As with all good things, so also did my supply of Western deodorant come to an end seven months after I arrived here with a small drugstore’s worth of Secret Invisible Baby Powder zip locked in the toiletries compartment of my suitcase. So, brimming with the usual joy of going in search for one more thing I had no clue how to ask for (and had been warned would be tricky to get my hands on), I entered my neighborhood supermarket. I was hopeful though, because I had vague recollections of spotting the wonder sticks in certain shops, specifically those targeted towards foreigners.

What I was in denial of: my neighborhood supermarket is not targeted towards foreigners.

A quick glance up and down the toiletries aisle. Result: nada. On a normal day I would have gone back to scraping the bottom of my last stick of Secret for all its’ worth. But the new school term had just started, none of my students had shown themselves to be psychopaths (yet, I know). So I was feeling perky, upbeat, risque. Why not, said I, go the extra mile, actually acknowledge the attendant perched on a stool at the far end of the aisle, beaming with a desire to ease your life (give her a story to tell her family over dinner, I know).

Smelling opportunity, she said this-that-and-god-knows-what to me in Chinese.

My response? Raising my left arm high above my head, rounding my right hand as if holding the desired object in its imaginary/invisible form and proceeding to move it in an up-and-down motion over my left armpit, applying said imaginary/invisible deodorant, all the while maintaining a flustered look on my face, to mean “Where is it? Where is this thing (deodorant) that I would put in this place (armpit)?”

My monkey-act got no love from her. She just hurled out some more Chinese, from which I recognized one word: “mei-o” = don’t have.

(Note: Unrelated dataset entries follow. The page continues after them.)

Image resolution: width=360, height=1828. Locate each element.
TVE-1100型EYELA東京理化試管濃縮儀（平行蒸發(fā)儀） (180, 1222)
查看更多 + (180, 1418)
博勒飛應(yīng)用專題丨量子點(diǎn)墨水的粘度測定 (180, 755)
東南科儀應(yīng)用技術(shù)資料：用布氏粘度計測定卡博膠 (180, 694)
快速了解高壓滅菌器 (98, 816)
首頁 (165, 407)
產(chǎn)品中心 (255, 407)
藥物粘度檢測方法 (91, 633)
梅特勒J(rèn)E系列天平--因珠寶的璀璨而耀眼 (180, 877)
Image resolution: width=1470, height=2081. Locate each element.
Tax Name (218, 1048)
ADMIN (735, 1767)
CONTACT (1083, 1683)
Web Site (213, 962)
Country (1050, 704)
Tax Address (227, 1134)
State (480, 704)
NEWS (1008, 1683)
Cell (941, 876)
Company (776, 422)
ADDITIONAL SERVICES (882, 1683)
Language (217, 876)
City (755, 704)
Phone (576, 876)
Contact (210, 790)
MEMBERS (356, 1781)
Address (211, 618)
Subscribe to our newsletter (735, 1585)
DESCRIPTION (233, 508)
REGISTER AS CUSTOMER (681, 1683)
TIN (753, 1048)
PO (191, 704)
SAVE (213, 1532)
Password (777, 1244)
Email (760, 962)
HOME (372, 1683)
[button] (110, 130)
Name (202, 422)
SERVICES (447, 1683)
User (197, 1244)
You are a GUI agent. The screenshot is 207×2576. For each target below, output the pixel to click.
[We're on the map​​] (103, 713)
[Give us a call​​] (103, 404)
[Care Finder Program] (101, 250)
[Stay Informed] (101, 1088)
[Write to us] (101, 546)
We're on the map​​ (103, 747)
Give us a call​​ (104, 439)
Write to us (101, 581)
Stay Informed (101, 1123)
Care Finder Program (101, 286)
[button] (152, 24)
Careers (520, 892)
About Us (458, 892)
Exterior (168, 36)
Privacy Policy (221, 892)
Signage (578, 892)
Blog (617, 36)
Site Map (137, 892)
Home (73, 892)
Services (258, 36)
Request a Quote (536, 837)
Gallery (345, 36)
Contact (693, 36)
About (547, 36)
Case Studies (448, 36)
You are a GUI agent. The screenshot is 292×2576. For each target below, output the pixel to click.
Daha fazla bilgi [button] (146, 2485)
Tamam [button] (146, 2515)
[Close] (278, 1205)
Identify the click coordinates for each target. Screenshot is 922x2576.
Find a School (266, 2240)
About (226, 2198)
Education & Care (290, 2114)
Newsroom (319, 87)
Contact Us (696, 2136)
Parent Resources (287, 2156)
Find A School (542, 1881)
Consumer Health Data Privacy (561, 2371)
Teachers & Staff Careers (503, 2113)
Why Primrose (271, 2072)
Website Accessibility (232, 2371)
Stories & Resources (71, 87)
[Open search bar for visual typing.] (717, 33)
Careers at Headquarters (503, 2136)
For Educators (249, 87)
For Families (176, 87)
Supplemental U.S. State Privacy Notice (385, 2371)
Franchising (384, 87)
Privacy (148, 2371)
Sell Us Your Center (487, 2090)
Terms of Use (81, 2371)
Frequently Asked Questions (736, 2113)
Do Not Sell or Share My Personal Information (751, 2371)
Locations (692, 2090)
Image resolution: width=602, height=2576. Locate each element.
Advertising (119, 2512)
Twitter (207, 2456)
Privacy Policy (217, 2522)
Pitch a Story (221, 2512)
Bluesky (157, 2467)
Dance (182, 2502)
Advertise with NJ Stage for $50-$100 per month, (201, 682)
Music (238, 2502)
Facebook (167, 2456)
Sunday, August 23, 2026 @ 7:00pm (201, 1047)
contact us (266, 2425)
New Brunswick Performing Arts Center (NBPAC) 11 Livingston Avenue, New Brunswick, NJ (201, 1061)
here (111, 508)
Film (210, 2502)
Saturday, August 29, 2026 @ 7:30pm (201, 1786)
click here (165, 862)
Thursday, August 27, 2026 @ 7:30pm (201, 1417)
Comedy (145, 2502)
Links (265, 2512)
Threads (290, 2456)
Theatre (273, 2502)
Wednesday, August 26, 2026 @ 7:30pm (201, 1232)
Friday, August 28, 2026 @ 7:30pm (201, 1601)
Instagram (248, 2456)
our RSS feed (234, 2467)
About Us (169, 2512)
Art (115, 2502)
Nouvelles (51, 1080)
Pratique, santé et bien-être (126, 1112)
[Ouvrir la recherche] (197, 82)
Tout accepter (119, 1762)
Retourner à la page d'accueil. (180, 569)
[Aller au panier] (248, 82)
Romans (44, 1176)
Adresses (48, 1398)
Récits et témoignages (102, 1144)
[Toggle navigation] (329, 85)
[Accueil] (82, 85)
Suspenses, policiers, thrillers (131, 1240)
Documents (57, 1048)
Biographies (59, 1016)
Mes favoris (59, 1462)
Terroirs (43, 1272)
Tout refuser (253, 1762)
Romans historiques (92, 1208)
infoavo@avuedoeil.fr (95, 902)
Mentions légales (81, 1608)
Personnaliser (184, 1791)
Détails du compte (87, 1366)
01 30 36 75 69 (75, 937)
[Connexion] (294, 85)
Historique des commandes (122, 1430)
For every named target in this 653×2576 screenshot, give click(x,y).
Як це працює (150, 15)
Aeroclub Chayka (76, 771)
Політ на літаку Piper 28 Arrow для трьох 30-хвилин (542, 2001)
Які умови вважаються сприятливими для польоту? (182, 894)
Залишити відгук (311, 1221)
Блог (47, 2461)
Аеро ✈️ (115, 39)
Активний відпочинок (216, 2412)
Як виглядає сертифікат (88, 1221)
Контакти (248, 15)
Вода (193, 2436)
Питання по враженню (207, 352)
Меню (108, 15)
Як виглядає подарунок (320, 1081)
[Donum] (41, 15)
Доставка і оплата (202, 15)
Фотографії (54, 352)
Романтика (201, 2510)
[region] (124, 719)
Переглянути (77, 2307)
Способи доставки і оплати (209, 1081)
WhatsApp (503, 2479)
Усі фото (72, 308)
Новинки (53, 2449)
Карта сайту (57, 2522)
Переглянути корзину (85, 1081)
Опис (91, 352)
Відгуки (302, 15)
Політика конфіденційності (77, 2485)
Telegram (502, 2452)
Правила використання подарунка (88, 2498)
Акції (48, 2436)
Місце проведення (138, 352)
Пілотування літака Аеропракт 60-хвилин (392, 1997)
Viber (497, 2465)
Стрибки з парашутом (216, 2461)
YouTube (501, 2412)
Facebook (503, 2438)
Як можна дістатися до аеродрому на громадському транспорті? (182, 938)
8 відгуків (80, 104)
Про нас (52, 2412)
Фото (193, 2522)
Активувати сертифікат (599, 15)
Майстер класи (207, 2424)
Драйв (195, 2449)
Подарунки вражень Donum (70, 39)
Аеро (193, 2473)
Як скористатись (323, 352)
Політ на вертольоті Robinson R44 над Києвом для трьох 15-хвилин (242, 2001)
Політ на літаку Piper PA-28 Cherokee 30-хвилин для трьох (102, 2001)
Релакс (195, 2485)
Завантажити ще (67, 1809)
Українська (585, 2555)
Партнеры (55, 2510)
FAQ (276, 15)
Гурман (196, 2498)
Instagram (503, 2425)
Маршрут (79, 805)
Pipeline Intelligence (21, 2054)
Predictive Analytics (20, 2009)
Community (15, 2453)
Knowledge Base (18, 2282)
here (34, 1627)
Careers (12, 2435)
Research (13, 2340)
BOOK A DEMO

I smiled politely and resumed dumbly walking up and down the aisle, squinting (cutely, I hoped), willing the stuff to materialize. By then the first attendant had yammered some more Chinese to her colleague way at the other end of the supermarket – and small supermarket it was not – who marched over to my aisle.

Act two of Monkey-Fondles-Armpit followed.

Her response? Showing me perfume. “No.” said Monkey, and decided to improve on the act. Monkey pinched nose, scrunched face like there was a horrible funk somewhere, and then swiped hand up and down armpit – vigorously. This time she definitely understood. In no uncertain tone: “MEI-O”.

Just as Monkey walked away, finally defeated and in disbelief, she picked up and offered the consolation of a bottle of lotion. Monkey lingered a second over the yummy yellow of the bottle, but declined.